(Collected data entries)
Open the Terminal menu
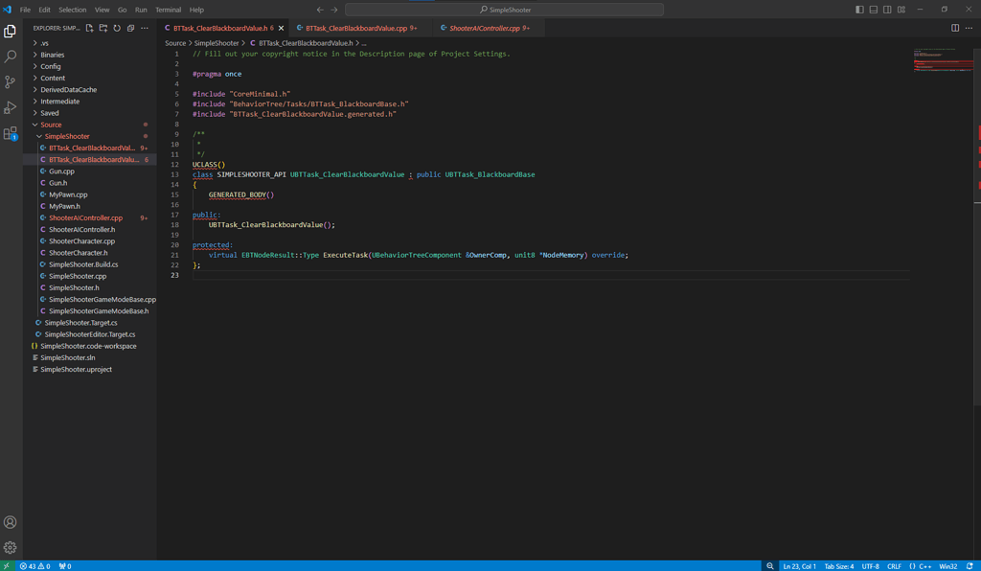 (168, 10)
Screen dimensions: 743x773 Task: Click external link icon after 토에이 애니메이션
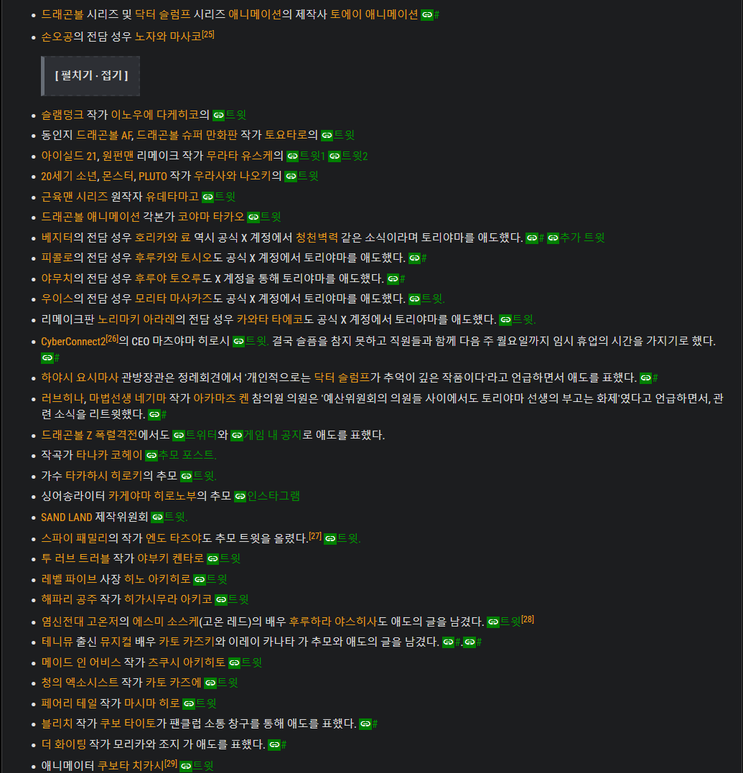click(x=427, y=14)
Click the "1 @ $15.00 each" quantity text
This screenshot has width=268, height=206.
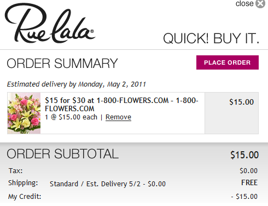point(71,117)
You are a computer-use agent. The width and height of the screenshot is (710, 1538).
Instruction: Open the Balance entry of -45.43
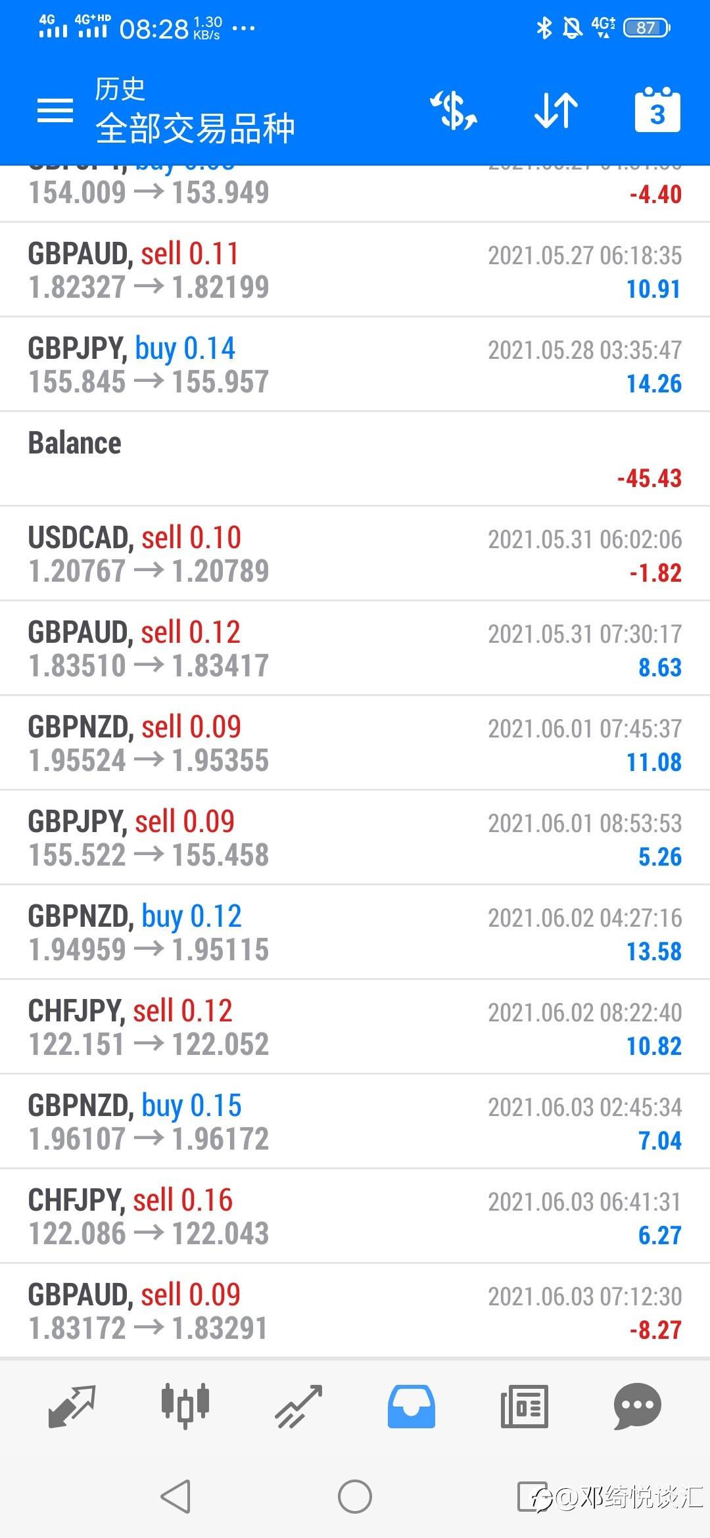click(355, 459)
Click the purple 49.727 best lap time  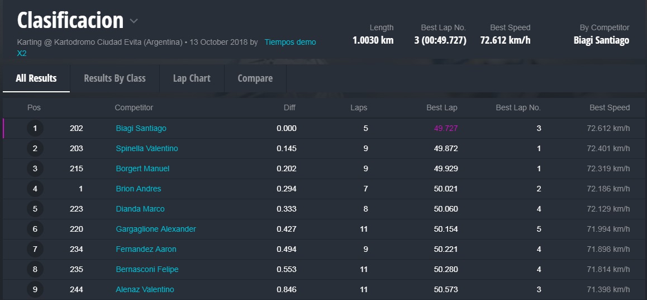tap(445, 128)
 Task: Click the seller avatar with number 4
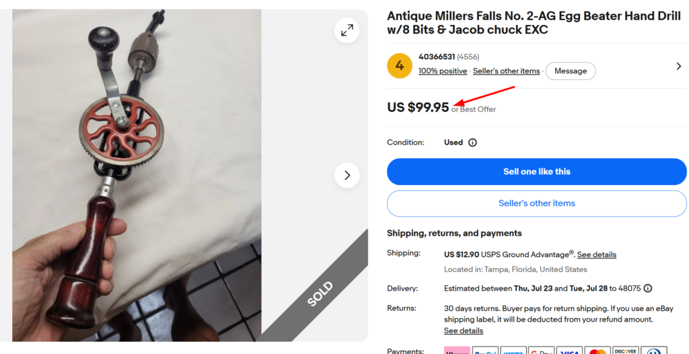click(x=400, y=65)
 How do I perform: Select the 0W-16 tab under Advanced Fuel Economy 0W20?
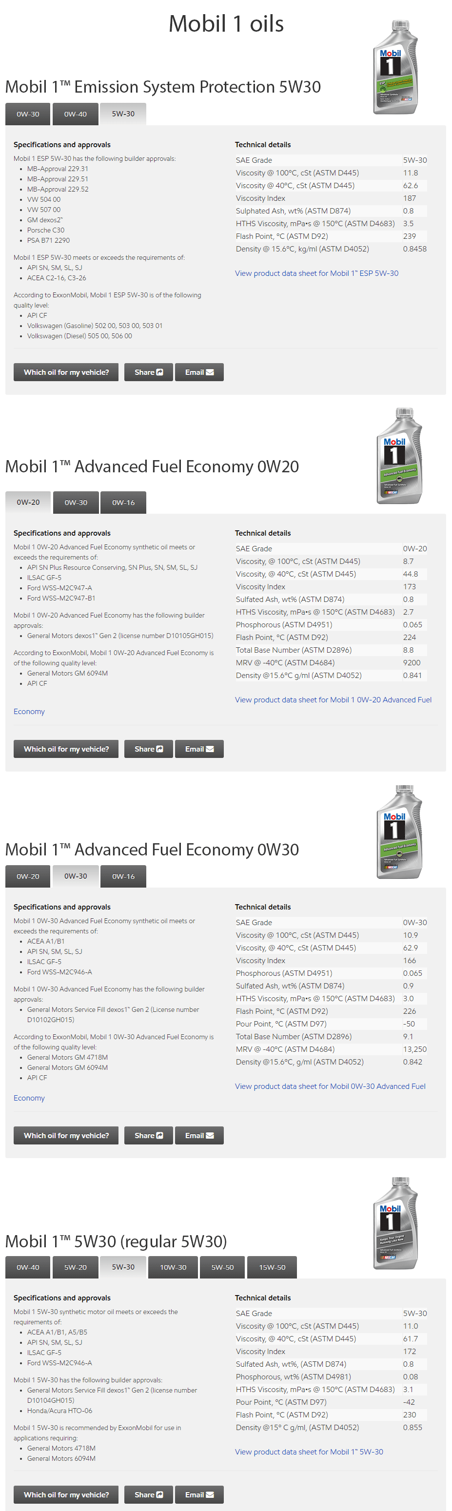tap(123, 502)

...

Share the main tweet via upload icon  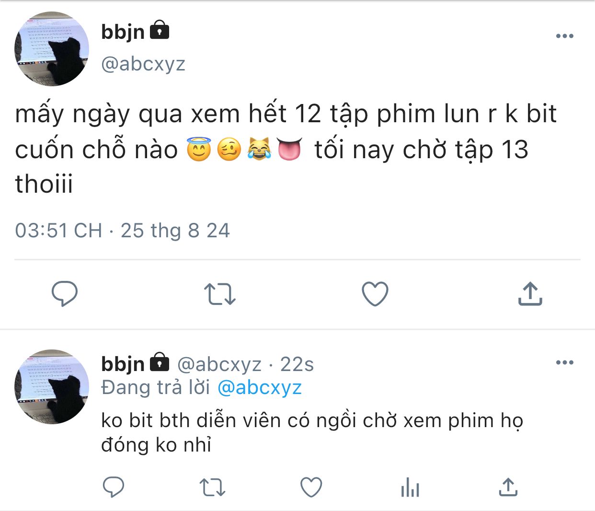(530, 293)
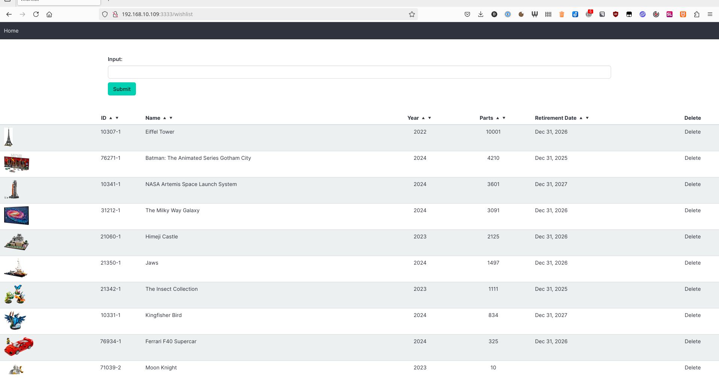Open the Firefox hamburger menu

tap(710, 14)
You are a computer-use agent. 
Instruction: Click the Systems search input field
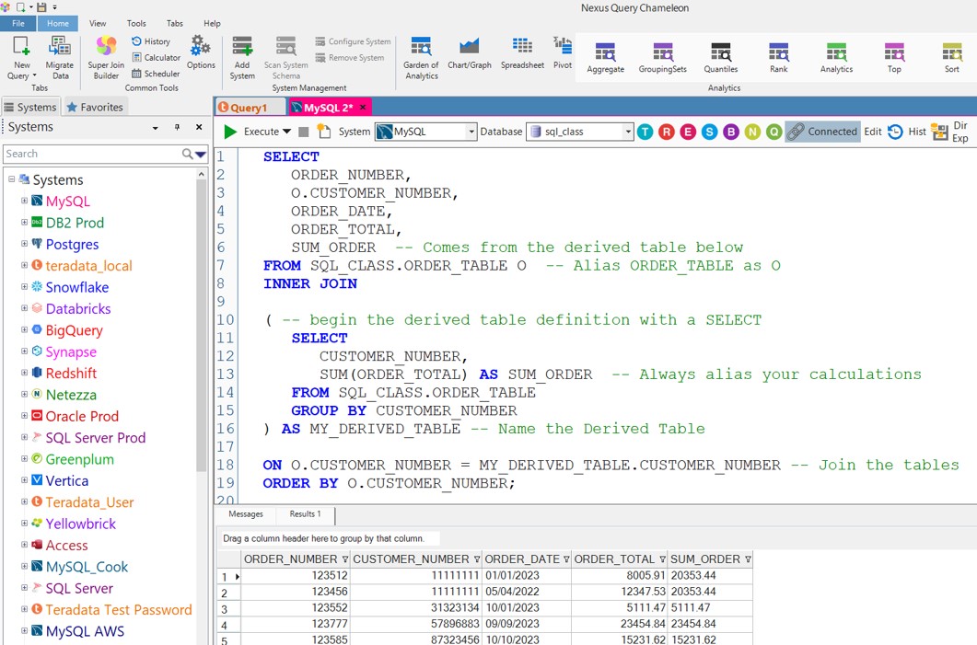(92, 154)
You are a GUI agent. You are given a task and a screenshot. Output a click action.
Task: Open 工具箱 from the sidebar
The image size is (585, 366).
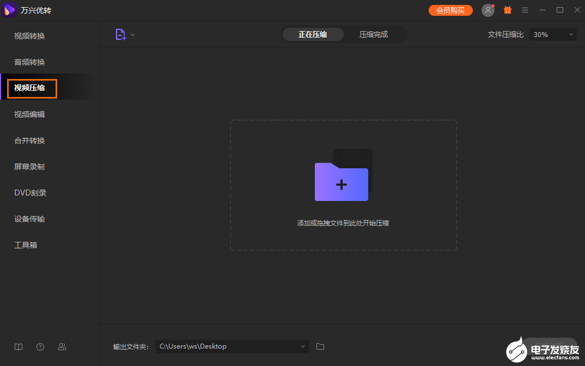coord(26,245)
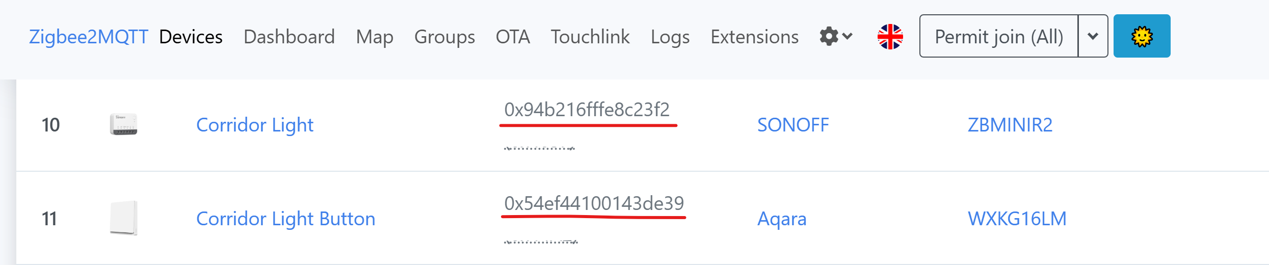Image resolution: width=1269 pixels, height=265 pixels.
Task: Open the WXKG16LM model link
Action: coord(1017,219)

--

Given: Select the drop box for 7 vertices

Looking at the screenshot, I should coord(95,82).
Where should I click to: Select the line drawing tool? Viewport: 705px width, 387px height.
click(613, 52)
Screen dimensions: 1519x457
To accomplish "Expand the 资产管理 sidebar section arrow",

- _The task_: The answer must consist of every line above that holds the string "agent", copied exactly.

- _Written response_:
You are a computer-use agent. The width and height of the screenshot is (710, 1538).
You are a computer-use agent. 
You are a GUI agent. You are given a task and a screenshot. Output a click action.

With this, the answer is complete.